AODA was the first provincial legislation. It involves private and not for profit organisations with more than 50 employees and all public sector organisation. On the 1st of January 2021, it stated that websites from such organisations must meet WCAG 2.0 level AA compliance standards. If these organisations failed to do so, they would face fines up to $100,000 Canadian dollars for each day of violation.

European Union (EU)

 Web and Mobile Accessibility Directive

The Web and Mobile Accessibility Directive came into effect on the 22nd of December 2016. It aims to make public websites and mobile apps more accessible to people with a disability. This is through providing an accessibility statement for each website and mobile app as a feedback mechanism so users can flag any accessibility issues or request information that has been published in a non-accessible content. Member states regularly monitor public sector websites and apps to report the results. This Directive requires public websites and mobile apps to meet WCAG 2.1 level AA.

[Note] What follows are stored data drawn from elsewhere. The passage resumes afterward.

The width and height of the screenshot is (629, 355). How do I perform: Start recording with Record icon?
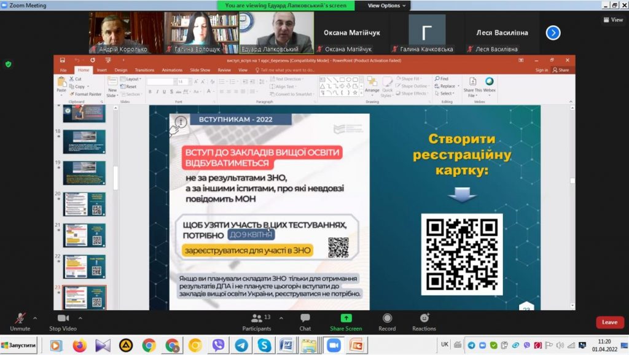pos(387,318)
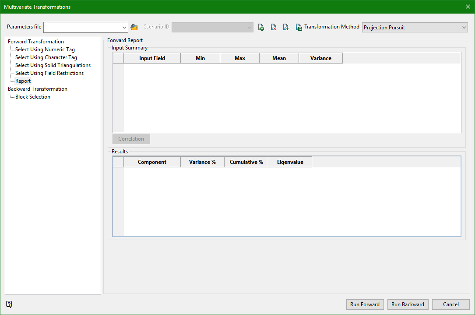Image resolution: width=475 pixels, height=315 pixels.
Task: Open the help icon at bottom left
Action: pos(9,304)
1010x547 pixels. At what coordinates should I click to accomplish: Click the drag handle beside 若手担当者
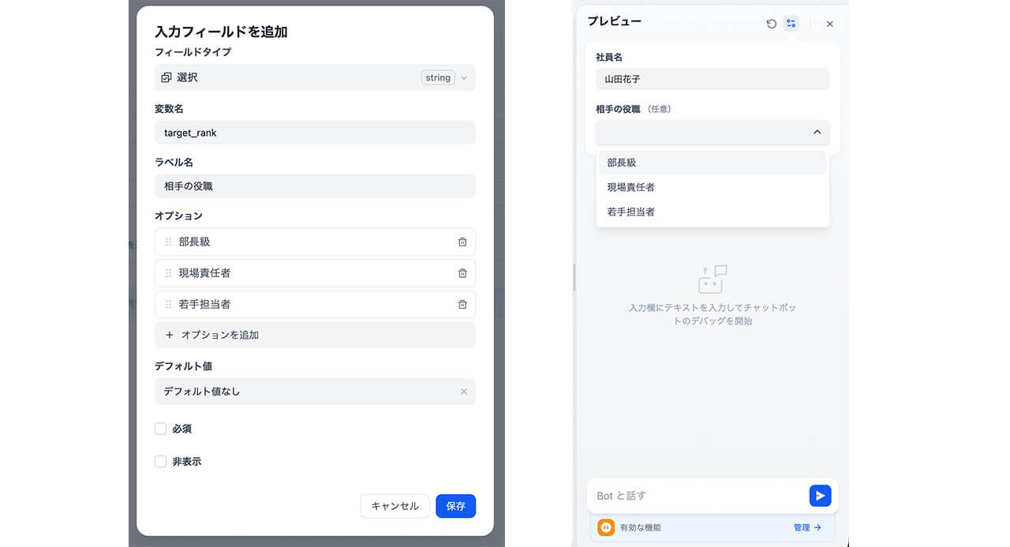point(169,305)
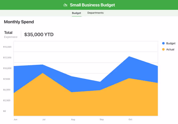Click the $35,000 YTD total value

coord(39,35)
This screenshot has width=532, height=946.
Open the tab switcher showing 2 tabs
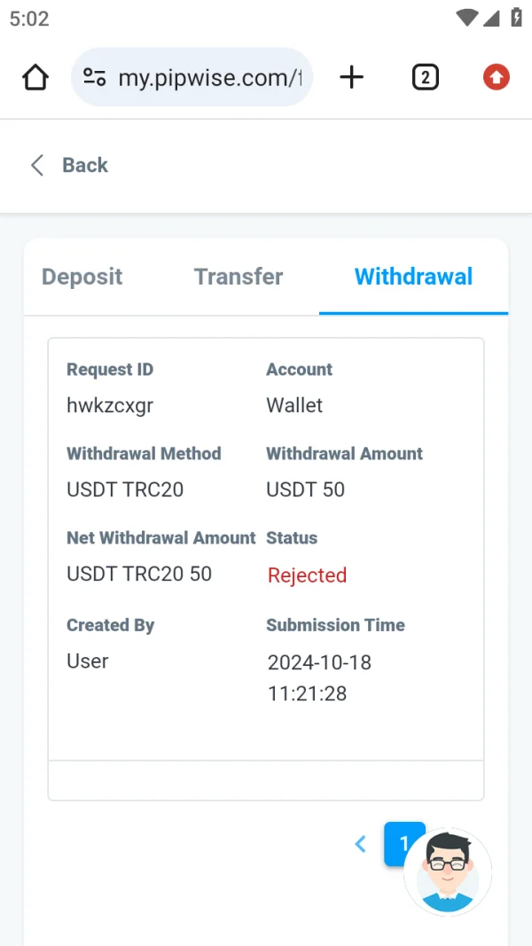tap(426, 78)
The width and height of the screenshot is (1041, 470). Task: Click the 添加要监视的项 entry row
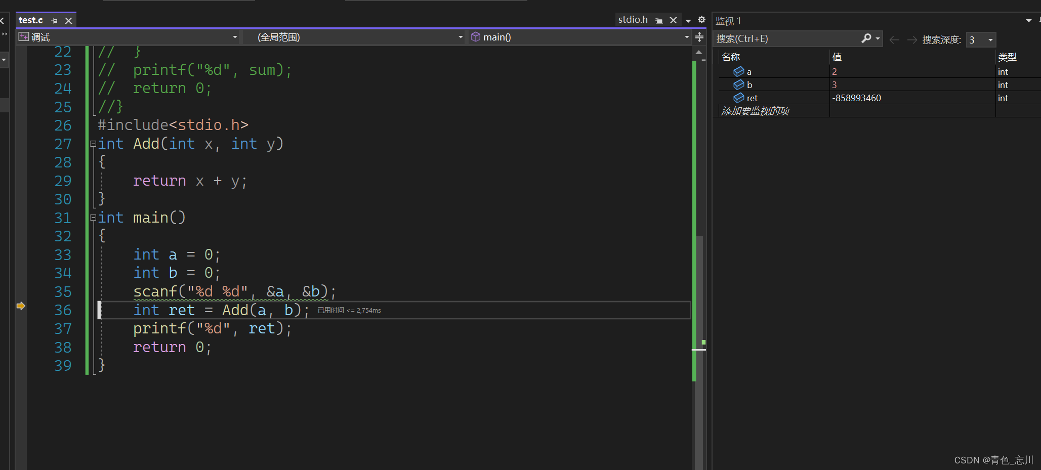coord(755,111)
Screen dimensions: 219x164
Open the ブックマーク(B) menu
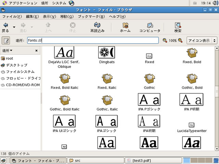click(x=92, y=16)
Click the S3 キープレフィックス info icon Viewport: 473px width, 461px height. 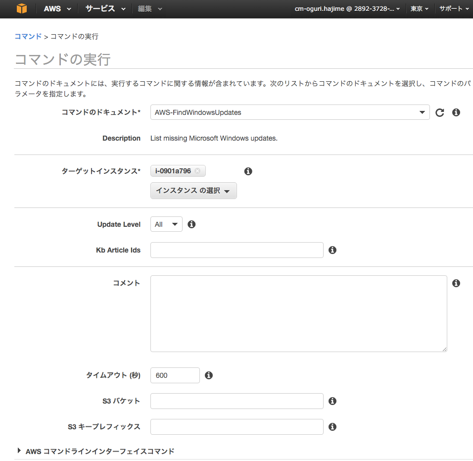click(x=332, y=427)
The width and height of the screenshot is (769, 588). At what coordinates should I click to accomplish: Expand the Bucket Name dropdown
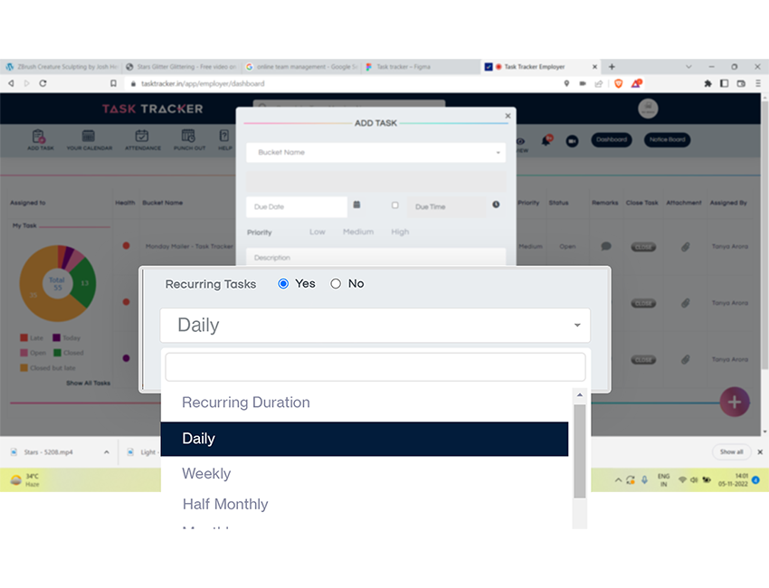tap(375, 153)
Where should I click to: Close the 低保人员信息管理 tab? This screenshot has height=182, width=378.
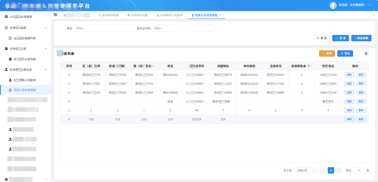(x=220, y=15)
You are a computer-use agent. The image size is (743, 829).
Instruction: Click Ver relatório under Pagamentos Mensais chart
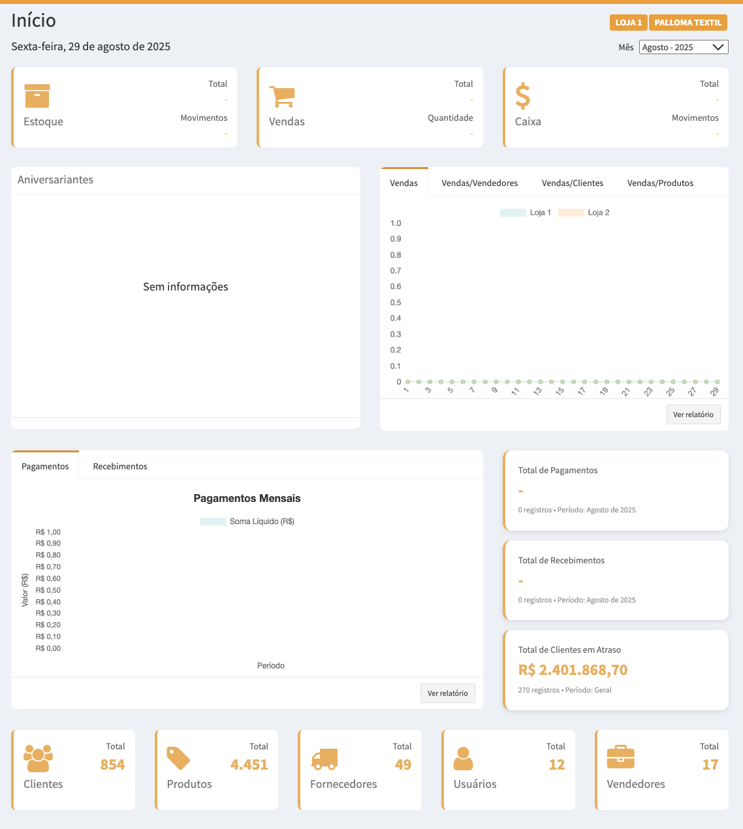[447, 693]
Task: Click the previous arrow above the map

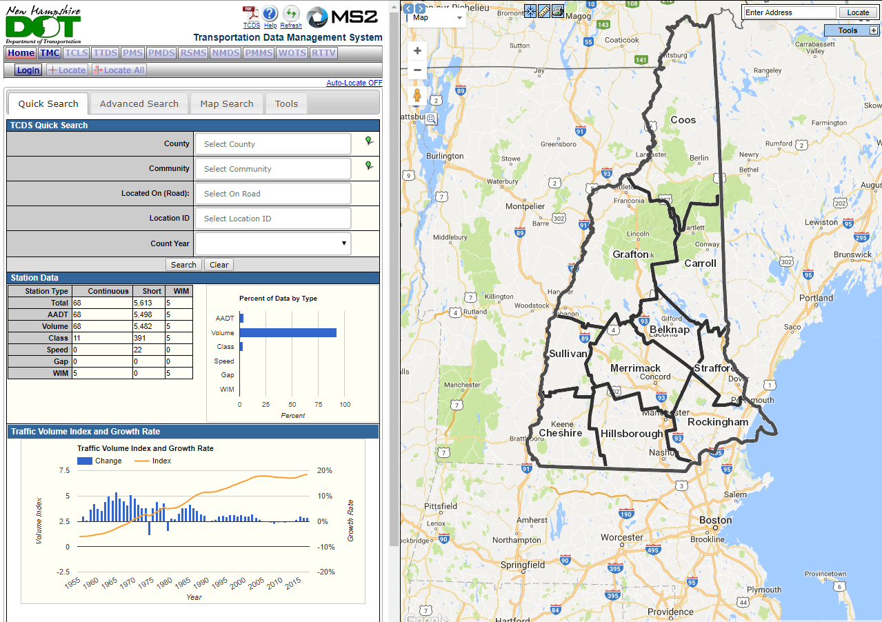Action: click(407, 8)
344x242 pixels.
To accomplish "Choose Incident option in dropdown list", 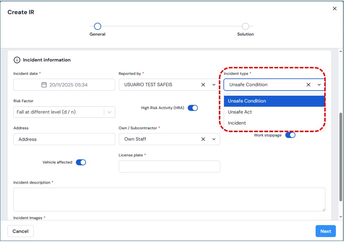I will [x=237, y=123].
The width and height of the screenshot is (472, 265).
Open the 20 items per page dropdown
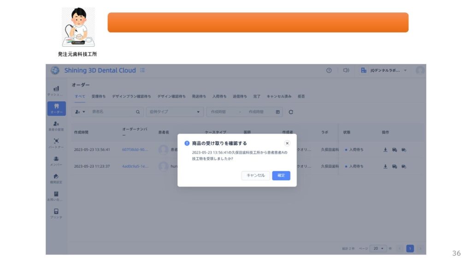[378, 248]
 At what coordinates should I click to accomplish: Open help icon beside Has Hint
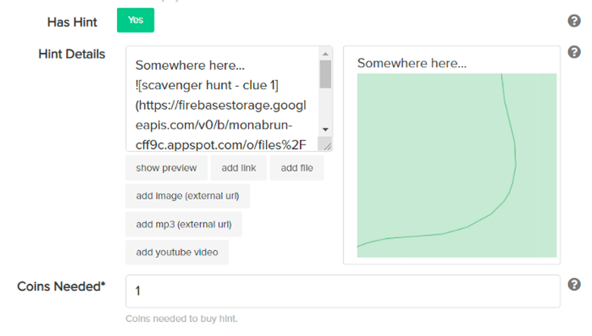coord(574,20)
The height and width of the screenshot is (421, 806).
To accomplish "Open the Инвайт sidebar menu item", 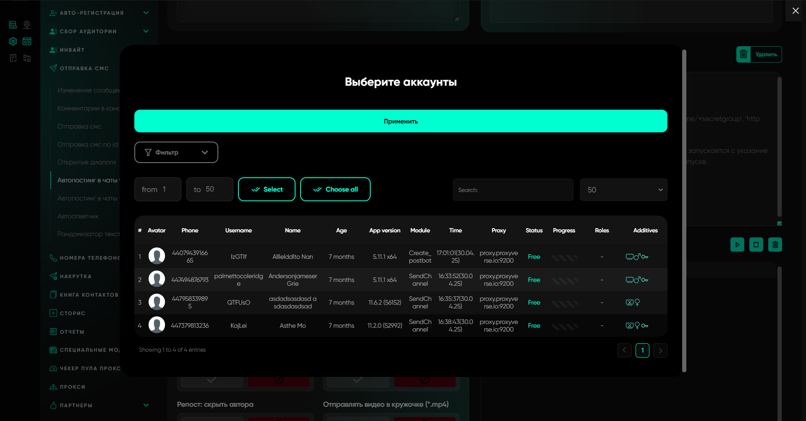I will tap(72, 50).
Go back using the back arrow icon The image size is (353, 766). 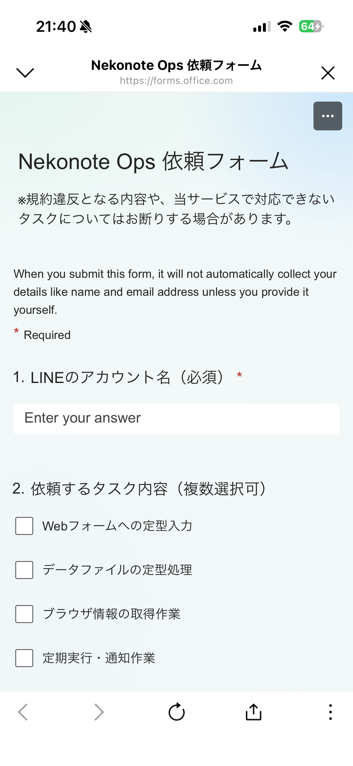tap(23, 712)
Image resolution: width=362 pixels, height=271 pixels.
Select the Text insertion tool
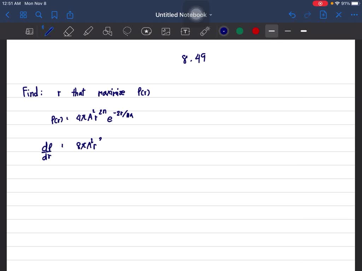[185, 31]
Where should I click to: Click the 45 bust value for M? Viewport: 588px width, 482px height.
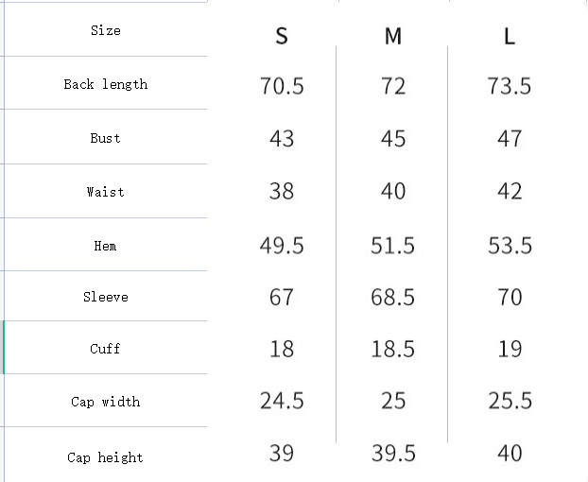coord(393,139)
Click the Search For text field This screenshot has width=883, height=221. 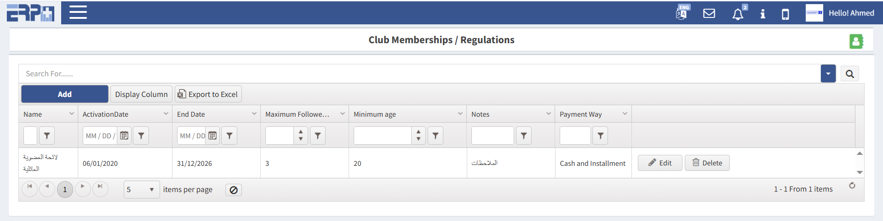click(414, 74)
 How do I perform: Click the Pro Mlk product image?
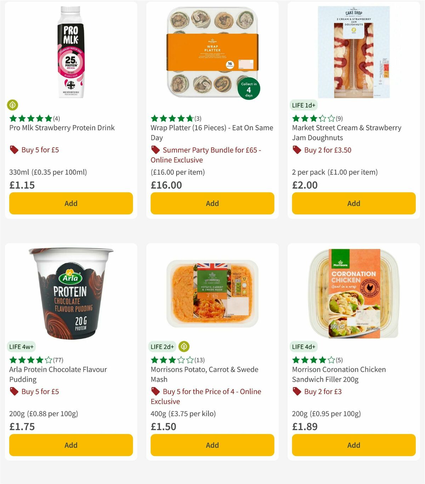click(x=71, y=51)
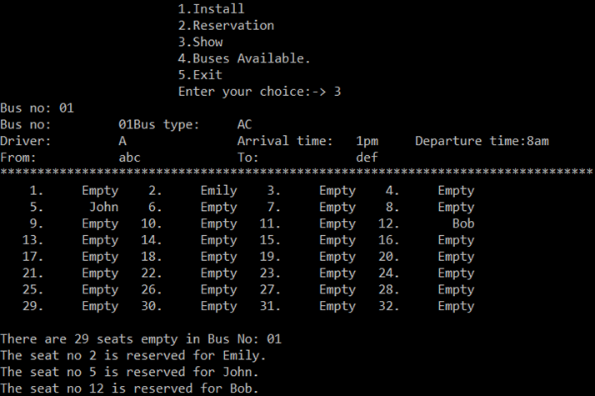Viewport: 595px width, 396px height.
Task: Click the origin value "abc"
Action: pyautogui.click(x=130, y=157)
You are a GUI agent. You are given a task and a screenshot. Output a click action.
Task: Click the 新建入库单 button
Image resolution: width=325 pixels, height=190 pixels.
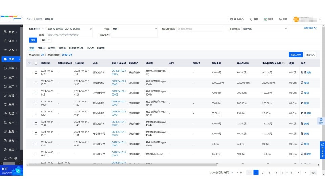click(x=295, y=55)
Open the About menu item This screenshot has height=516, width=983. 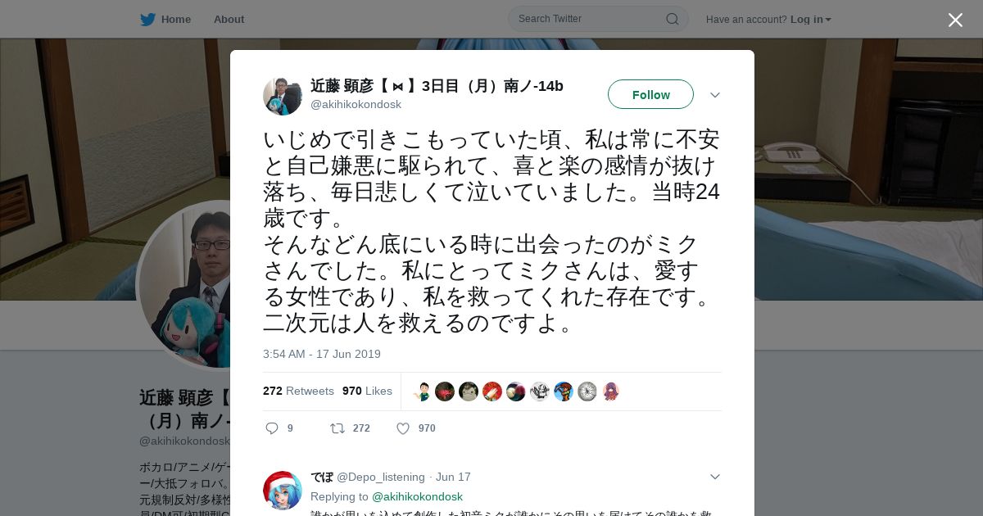(x=229, y=20)
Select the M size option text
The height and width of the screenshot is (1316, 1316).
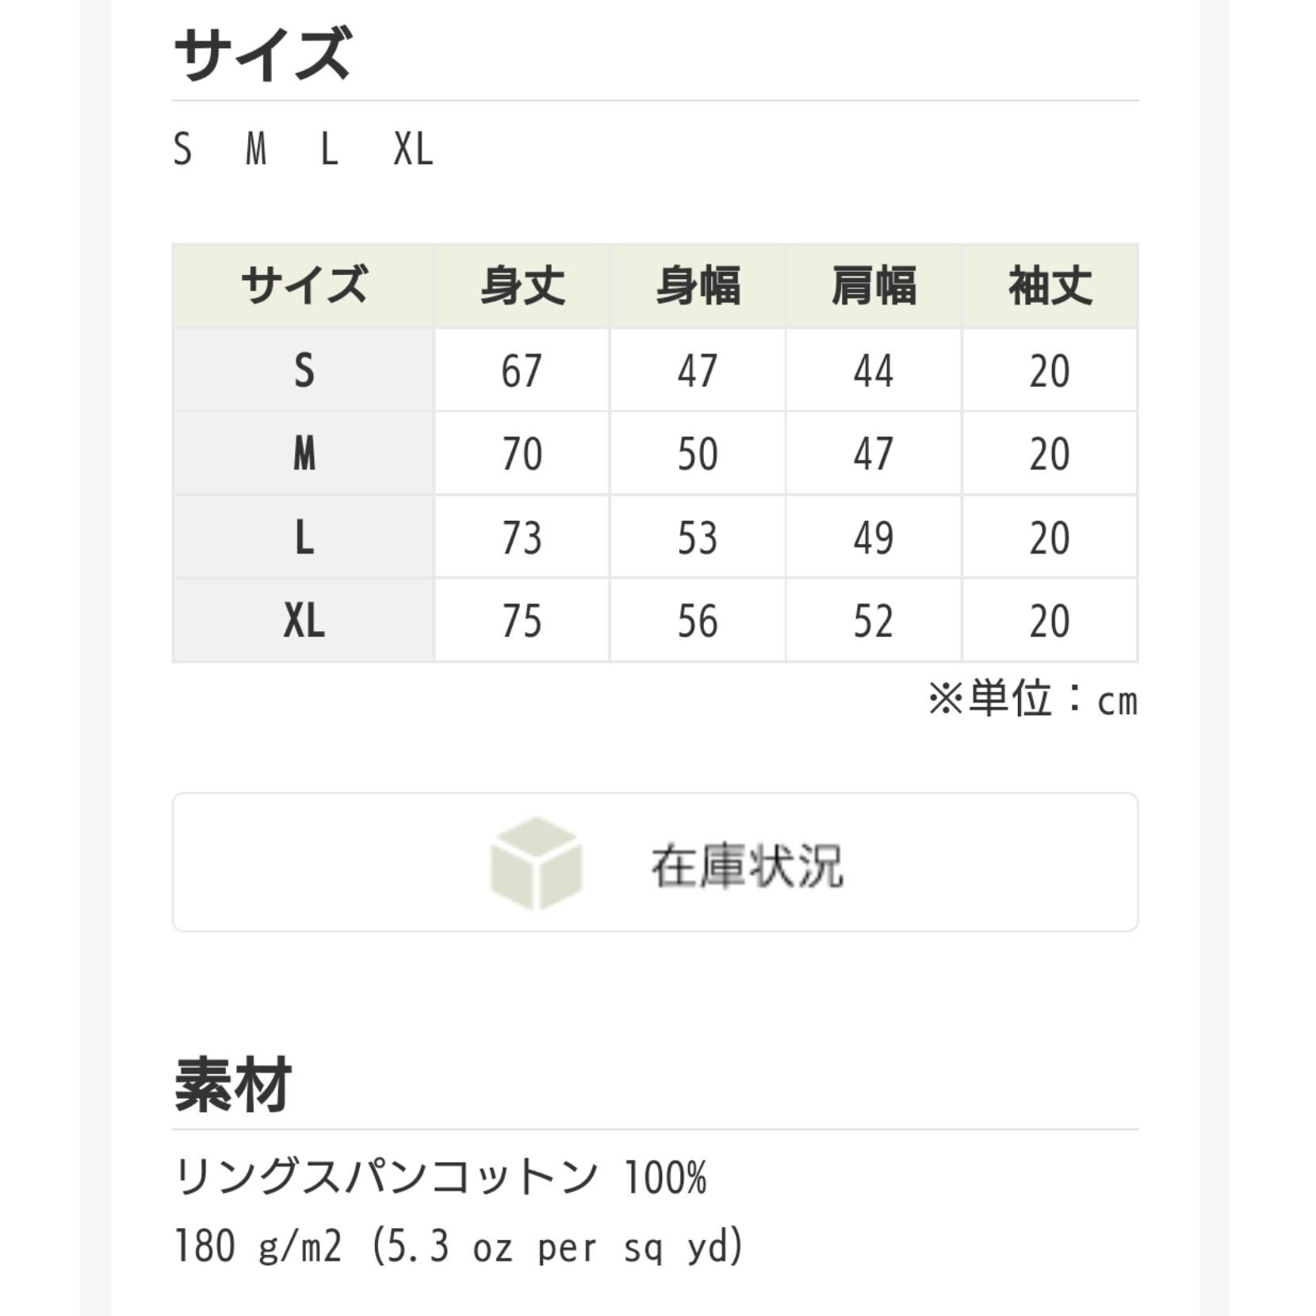point(255,149)
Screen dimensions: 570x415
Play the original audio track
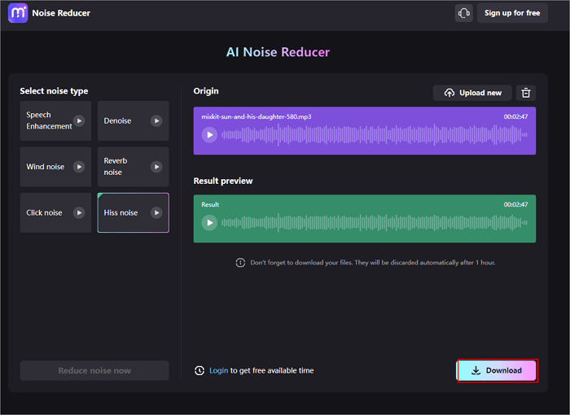[209, 135]
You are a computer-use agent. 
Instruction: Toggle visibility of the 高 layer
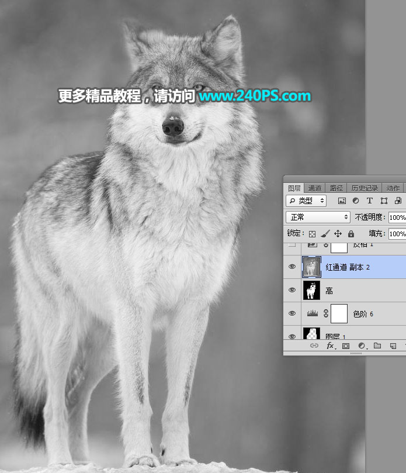click(292, 290)
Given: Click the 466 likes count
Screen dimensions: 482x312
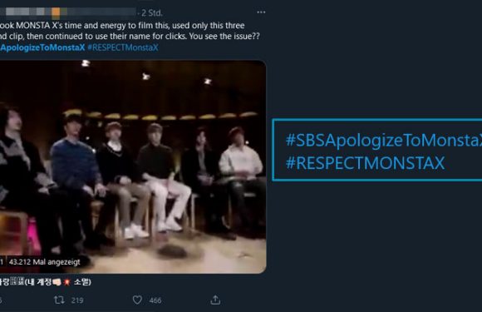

European Accessibility Act (EAA)

Under the EAA, EU member states will now have a set of common accessibility rules to follow. The goal of this Act is to harmonise and standardise accessibility rules. The EAA covers products and services that have been identified as being the most important for persons with disabilities. Digital products and services relating to this Act includes computers, operating systems, ATMs, ticketing, check-in machines, smartphones, TV equipment related to digital television services, telephone services and related equipment, access to audio-visual media services such as television broadcast and related consumer equipment, e-books and e-commerce (such as internet shopping).

New Zealand

Human Rights Act 1993

New Zealand’s Human Rights Act 1993 does not specify or rely on concrete web guidelines like WCAG. In contrast, their Web Accessibility Standard 1.1 states that government agencies must comply with WCAG 2.1 guidelines up to level AA. These agencies must assess and report on their conformance with the standard when requested by the Department of Internal Affairs.

Web Usability Standard 1.3 mandates how agencies disclose their identity, copyright and privacy policy. In addition, it sets standards for hyperlinks and states that all main content on a web page should be printable. Access Advisors NZ commented that 97.5% of top 1000 New Zealand websites had one or more WCAG 2.1 compliance errors.